• EXERCISE DESCRIPTION:
Reproduce the entire listing below word for word, from its first line to its last.

• DATA LISTING:
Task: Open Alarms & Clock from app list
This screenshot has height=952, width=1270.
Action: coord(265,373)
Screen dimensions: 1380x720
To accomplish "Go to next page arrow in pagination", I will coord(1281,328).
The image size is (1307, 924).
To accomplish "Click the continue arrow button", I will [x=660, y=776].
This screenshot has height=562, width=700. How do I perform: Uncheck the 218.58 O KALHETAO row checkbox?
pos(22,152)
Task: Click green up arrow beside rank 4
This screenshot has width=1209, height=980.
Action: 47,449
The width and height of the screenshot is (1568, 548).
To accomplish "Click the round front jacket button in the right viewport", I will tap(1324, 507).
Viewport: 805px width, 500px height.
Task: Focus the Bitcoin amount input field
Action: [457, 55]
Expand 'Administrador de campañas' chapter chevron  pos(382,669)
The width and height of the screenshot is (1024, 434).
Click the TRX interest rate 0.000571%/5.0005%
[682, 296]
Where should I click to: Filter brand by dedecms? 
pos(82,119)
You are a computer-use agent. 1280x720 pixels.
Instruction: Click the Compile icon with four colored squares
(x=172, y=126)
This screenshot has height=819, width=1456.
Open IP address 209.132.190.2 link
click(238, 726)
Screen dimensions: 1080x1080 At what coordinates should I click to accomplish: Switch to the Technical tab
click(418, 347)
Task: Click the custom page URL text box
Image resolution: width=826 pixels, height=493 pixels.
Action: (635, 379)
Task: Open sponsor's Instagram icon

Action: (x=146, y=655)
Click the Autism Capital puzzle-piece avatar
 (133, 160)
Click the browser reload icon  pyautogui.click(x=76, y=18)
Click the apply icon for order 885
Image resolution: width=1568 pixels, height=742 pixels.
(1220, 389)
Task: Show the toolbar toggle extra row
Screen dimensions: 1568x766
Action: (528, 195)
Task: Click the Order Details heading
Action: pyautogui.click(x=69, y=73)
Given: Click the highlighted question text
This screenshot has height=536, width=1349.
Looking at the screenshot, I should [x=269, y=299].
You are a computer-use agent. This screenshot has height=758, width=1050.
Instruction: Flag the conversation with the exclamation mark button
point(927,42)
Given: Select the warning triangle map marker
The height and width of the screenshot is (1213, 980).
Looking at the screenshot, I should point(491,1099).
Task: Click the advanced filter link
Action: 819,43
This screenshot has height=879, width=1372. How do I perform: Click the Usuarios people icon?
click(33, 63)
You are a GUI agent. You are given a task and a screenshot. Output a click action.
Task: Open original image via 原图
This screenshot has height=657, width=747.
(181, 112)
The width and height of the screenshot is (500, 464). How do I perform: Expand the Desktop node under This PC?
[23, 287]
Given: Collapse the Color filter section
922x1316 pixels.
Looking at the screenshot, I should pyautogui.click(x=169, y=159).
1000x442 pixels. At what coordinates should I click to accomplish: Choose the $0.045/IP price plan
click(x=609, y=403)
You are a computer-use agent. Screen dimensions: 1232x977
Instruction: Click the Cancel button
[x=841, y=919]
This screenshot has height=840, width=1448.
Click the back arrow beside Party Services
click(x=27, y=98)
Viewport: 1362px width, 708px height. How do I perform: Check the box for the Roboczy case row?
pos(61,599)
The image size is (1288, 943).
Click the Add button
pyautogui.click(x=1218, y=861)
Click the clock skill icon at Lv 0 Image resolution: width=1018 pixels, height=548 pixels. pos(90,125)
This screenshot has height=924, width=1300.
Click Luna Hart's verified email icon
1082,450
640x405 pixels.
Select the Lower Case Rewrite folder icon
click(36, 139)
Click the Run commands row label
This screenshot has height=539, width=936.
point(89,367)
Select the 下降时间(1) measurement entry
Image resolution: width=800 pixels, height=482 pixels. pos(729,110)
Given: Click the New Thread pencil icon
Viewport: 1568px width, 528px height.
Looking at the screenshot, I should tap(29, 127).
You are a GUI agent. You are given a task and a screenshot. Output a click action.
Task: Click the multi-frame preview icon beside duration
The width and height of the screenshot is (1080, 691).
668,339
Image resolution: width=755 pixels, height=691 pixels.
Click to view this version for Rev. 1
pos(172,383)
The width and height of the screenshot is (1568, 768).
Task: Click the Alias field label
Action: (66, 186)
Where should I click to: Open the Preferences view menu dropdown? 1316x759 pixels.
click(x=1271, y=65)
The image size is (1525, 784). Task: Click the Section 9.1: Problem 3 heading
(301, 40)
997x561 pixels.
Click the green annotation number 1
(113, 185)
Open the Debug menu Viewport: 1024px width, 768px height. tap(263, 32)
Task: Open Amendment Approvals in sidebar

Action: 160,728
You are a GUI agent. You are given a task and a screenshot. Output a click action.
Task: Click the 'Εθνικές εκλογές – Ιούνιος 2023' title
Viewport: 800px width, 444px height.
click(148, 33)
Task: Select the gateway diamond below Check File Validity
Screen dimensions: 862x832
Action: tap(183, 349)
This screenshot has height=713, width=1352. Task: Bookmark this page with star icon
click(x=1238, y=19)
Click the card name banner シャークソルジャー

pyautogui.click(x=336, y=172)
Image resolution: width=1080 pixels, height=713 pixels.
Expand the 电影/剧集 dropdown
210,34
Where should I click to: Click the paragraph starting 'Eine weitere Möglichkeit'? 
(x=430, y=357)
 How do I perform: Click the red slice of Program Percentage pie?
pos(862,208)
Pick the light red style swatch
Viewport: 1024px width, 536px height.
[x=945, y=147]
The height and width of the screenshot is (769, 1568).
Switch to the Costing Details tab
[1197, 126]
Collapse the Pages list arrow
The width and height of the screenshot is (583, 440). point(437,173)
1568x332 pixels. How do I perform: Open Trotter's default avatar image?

• RESULT:
Task: Open Alarms & Clock from app list
This screenshot has height=952, width=1270.
Action: coord(265,373)
Screen dimensions: 1380x720
To accomplish "Go to next page arrow in pagination", I will coord(1281,328).
The image size is (1307, 924).
To accomplish "Click the continue arrow button", I will [x=660, y=776].
This screenshot has height=562, width=700. How do I perform: Uncheck the 218.58 O KALHETAO row checkbox?
pos(22,152)
Task: Click green up arrow beside rank 4
This screenshot has width=1209, height=980.
Action: 47,449
The width and height of the screenshot is (1568, 548).
To accomplish "Click the round front jacket button in the right viewport", I will tap(1324, 507).
Viewport: 805px width, 500px height.
Task: Focus the Bitcoin amount input field
Action: [457, 55]
Expand 'Administrador de campañas' chapter chevron  pos(382,669)
The width and height of the screenshot is (1024, 434).
Click the TRX interest rate 0.000571%/5.0005%
[682, 296]
Where should I click to: Filter brand by dedecms? 
pos(82,119)
You are a computer-use agent. 1280x720 pixels.
Instruction: Click the Compile icon with four colored squares
(x=172, y=126)
This screenshot has height=819, width=1456.
Open IP address 209.132.190.2 link
click(238, 726)
Screen dimensions: 1080x1080 At what coordinates should I click to accomplish: Switch to the Technical tab
click(418, 347)
Task: Click the custom page URL text box
Image resolution: width=826 pixels, height=493 pixels.
Action: (635, 379)
Task: Open sponsor's Instagram icon

Action: (x=146, y=655)
Click the Autism Capital puzzle-piece avatar
 (133, 160)
Click the browser reload icon  pyautogui.click(x=76, y=18)
Click the apply icon for order 885
Image resolution: width=1568 pixels, height=742 pixels.
(1220, 389)
Task: Show the toolbar toggle extra row
Screen dimensions: 1568x766
Action: (528, 195)
Task: Click the Order Details heading
Action: pyautogui.click(x=69, y=73)
Given: Click the highlighted question text
This screenshot has height=536, width=1349.
Looking at the screenshot, I should [x=269, y=299].
You are a computer-use agent. This screenshot has height=758, width=1050.
Instruction: Flag the conversation with the exclamation mark button
point(927,42)
Given: Select the warning triangle map marker
The height and width of the screenshot is (1213, 980).
Looking at the screenshot, I should point(491,1099).
Task: Click the advanced filter link
Action: 819,43
This screenshot has height=879, width=1372. How do I perform: Click the Usuarios people icon?
click(33, 63)
You are a GUI agent. You are given a task and a screenshot. Output a click action.
Task: Open original image via 原图
This screenshot has height=657, width=747.
(181, 112)
The width and height of the screenshot is (500, 464). How do I perform: Expand the Desktop node under This PC?
[23, 287]
Given: Collapse the Color filter section
922x1316 pixels.
Looking at the screenshot, I should pyautogui.click(x=169, y=159).
1000x442 pixels. At what coordinates should I click to accomplish: Choose the $0.045/IP price plan
click(x=609, y=403)
You are a computer-use agent. Screen dimensions: 1232x977
Instruction: Click the Cancel button
[x=841, y=919]
This screenshot has height=840, width=1448.
Click the back arrow beside Party Services
click(x=27, y=98)
Viewport: 1362px width, 708px height. How do I perform: Check the box for the Roboczy case row?
pos(61,599)
The image size is (1288, 943).
Click the Add button
pyautogui.click(x=1218, y=861)
Click the clock skill icon at Lv 0 Image resolution: width=1018 pixels, height=548 pixels. pos(90,125)
This screenshot has height=924, width=1300.
Click Luna Hart's verified email icon
1082,450
640x405 pixels.
Select the Lower Case Rewrite folder icon
click(36, 139)
Click the Run commands row label
This screenshot has height=539, width=936.
point(89,367)
Select the 下降时间(1) measurement entry
Image resolution: width=800 pixels, height=482 pixels. pos(729,110)
Given: Click the New Thread pencil icon
Viewport: 1568px width, 528px height.
Looking at the screenshot, I should tap(29, 127).
You are a GUI agent. You are given a task and a screenshot. Output a click action.
Task: Click the multi-frame preview icon beside duration
The width and height of the screenshot is (1080, 691).
668,339
Image resolution: width=755 pixels, height=691 pixels.
Click to view this version for Rev. 1
pos(172,383)
The width and height of the screenshot is (1568, 768).
Task: Click the Alias field label
Action: (66, 186)
Where should I click to: Open the Preferences view menu dropdown? 1316x759 pixels.
click(x=1271, y=65)
The image size is (1525, 784). Task: Click the Section 9.1: Problem 3 heading
(301, 40)
997x561 pixels.
Click the green annotation number 1
(113, 185)
Open the Debug menu Viewport: 1024px width, 768px height. tap(263, 32)
Task: Open Amendment Approvals in sidebar

Action: 160,728
You are a GUI agent. You are given a task and a screenshot. Output a click action.
Task: Click the 'Εθνικές εκλογές – Ιούνιος 2023' title
Viewport: 800px width, 444px height.
click(148, 33)
Task: Select the gateway diamond below Check File Validity
Screen dimensions: 862x832
Action: tap(183, 349)
This screenshot has height=713, width=1352. Task: Bookmark this page with star icon
click(x=1238, y=19)
Click the card name banner シャークソルジャー

pyautogui.click(x=336, y=172)
Image resolution: width=1080 pixels, height=713 pixels.
Expand the 电影/剧集 dropdown
210,34
Where should I click to: Click the paragraph starting 'Eine weitere Möglichkeit'? 
(x=430, y=357)
 How do I perform: Click the red slice of Program Percentage pie?
pos(862,208)
Pick the light red style swatch
Viewport: 1024px width, 536px height.
[x=945, y=147]
The height and width of the screenshot is (769, 1568).
Switch to the Costing Details tab
[1197, 126]
Collapse the Pages list arrow
The width and height of the screenshot is (583, 440). point(437,173)
1568x332 pixels. How do I perform: Open Trotter's default avatar image?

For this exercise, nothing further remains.